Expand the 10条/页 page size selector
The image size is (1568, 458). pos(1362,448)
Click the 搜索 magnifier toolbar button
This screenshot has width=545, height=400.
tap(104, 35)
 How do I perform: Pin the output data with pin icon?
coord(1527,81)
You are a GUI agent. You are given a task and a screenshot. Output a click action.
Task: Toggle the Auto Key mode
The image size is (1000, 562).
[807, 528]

•••••

● How to complete this task: The whole listing above, line by line, is to be retyped exactly.

● Exercise answer:
Expand the 10条/页 page size selector
The image size is (1568, 458). pos(1362,448)
Click the 搜索 magnifier toolbar button
This screenshot has width=545, height=400.
tap(104, 35)
 How do I perform: Pin the output data with pin icon?
coord(1527,81)
You are a GUI agent. You are given a task and a screenshot. Output a click action.
Task: Toggle the Auto Key mode
The image size is (1000, 562).
[807, 528]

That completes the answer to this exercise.